|Online at Cruising Speed|
Developments in mobile satellite communications are ramping up onboard Internet access.
By Tim Clark — March 2002
American boaters crave convenience, and we set the benchmark high: We judge onboard ease in relation to the level we enjoy at home. Satcom systems developers KVH Industries and Sea Tel are responding to that craving with new solutions for Internet access at sea that may equal or even surpass the standards we’re accustomed to ashore.
Most of the existing, at-all-affordable, satellite communications systems with data-transfer and therefore Internet capabilities fall well short of what we’re used to shore-side in one important respect: speed. Inmarsat’s wide-ranging Mini-M service transfers data at just 2.4 kilobytes per second (kbps). This rate is fine for phone and fax, but painfully slow–and at around $2.25 per minute, expensive–for Web surfing, especially since most of us are accustomed to at least 56 kbps at home. Motient’s MarineSat boasts a rate of 4.8 kbps, and Globalstar boosts it to 9.6, but when it comes to Internet browsing, these speeds remain inadequate. KVH’s and SeaTel’s new offerings aim to blow such pokey speeds right out of the water.

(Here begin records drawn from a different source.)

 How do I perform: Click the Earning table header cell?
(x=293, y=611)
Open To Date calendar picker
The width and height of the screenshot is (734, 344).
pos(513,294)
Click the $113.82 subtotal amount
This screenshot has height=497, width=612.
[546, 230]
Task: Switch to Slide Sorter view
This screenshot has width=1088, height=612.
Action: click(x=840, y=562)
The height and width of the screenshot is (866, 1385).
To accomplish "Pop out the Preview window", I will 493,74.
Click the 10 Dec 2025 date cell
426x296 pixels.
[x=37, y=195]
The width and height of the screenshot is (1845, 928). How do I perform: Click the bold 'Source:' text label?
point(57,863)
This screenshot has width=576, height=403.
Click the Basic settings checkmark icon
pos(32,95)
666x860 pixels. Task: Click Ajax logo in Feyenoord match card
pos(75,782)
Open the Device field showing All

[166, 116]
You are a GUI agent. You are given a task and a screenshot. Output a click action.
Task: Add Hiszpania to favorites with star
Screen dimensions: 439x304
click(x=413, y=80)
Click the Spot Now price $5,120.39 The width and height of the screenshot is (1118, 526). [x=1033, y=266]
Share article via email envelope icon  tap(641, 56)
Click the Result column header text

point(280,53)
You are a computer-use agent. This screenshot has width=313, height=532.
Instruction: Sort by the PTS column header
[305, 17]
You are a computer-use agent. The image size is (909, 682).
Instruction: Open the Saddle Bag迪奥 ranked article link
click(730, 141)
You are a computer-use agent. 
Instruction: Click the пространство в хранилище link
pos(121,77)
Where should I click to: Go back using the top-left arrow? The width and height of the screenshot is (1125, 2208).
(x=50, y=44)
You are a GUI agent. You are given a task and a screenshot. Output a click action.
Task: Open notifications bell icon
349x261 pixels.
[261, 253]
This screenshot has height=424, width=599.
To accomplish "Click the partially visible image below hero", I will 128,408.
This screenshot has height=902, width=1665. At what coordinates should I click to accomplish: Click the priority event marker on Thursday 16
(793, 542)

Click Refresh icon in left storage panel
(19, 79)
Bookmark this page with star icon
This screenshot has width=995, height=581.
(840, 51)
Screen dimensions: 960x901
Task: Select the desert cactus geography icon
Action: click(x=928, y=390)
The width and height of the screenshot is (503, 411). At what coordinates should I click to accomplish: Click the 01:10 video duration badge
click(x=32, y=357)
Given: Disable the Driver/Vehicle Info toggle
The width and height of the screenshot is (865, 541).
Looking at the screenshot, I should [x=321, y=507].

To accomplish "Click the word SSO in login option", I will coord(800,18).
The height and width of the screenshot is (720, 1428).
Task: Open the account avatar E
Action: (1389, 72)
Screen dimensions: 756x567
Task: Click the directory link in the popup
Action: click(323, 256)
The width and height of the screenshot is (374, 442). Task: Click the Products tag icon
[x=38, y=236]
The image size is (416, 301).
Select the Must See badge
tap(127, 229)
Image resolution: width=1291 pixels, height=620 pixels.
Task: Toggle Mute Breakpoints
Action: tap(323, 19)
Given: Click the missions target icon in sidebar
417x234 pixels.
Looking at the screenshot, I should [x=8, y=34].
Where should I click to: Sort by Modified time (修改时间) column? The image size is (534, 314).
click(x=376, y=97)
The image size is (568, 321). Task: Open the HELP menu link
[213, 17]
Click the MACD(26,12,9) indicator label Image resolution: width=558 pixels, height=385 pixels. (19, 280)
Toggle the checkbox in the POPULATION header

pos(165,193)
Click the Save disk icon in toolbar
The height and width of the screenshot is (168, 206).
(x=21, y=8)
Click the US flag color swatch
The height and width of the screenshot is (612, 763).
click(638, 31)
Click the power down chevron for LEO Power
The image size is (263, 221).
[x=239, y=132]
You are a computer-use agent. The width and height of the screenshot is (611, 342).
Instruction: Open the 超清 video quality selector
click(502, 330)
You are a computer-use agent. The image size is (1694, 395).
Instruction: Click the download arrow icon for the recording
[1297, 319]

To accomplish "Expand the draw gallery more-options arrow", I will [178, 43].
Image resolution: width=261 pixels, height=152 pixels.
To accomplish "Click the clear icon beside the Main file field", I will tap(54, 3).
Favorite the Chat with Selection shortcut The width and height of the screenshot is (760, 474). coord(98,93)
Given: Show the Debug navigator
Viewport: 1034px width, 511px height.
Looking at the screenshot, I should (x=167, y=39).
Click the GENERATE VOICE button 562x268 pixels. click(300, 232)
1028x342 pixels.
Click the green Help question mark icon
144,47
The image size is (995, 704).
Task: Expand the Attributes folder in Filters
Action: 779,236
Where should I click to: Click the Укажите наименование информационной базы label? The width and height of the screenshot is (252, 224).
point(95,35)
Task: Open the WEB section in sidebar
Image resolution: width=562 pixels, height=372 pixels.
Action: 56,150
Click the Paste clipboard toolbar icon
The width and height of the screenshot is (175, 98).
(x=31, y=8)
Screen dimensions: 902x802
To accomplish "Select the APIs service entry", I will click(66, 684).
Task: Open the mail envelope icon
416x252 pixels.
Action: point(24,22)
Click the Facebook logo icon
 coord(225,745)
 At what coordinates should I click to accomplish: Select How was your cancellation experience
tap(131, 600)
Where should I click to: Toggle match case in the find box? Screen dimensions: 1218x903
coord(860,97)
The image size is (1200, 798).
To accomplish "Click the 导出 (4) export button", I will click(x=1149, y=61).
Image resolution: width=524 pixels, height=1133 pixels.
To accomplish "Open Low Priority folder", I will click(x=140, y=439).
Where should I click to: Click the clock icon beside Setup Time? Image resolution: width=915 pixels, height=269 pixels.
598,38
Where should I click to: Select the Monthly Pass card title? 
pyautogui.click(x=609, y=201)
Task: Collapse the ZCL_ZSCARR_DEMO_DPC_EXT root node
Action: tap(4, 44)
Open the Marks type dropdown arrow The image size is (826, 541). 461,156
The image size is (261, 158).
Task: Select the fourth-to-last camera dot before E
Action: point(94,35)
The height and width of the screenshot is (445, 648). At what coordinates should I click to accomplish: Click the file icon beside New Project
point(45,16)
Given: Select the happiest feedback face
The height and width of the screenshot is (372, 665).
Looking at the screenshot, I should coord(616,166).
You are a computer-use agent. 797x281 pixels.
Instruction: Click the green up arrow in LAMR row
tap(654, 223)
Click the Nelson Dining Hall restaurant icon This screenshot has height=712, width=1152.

The two companies are using significantly different technological approaches to achieve their similar goals. KVH has teamed up with satellite Internet provider DirecPC to provide a maritime broadband satellite Internet service that, at downlink speeds up to a whopping 400 kbps, rivals the fastest rates available anywhere. The investment in hardware necessary to take advantage of the service is considerable. To track a satellite broadcasting DirecPC’s signal, you’ll need one of KVH’s 18- to 24-inch Digital Video Broadcast (DVB)-compatible TracVision antennas, which start at around $3,500. Additionally, yachts will have to be equipped with KVH’s new TracNet Mobile Internet Server, which for $5,995 includes satellite and cellular modems, an 802.11b wireless connection for onboard PCs and laptops, and a high-volume hard drive for storing data broadcasts.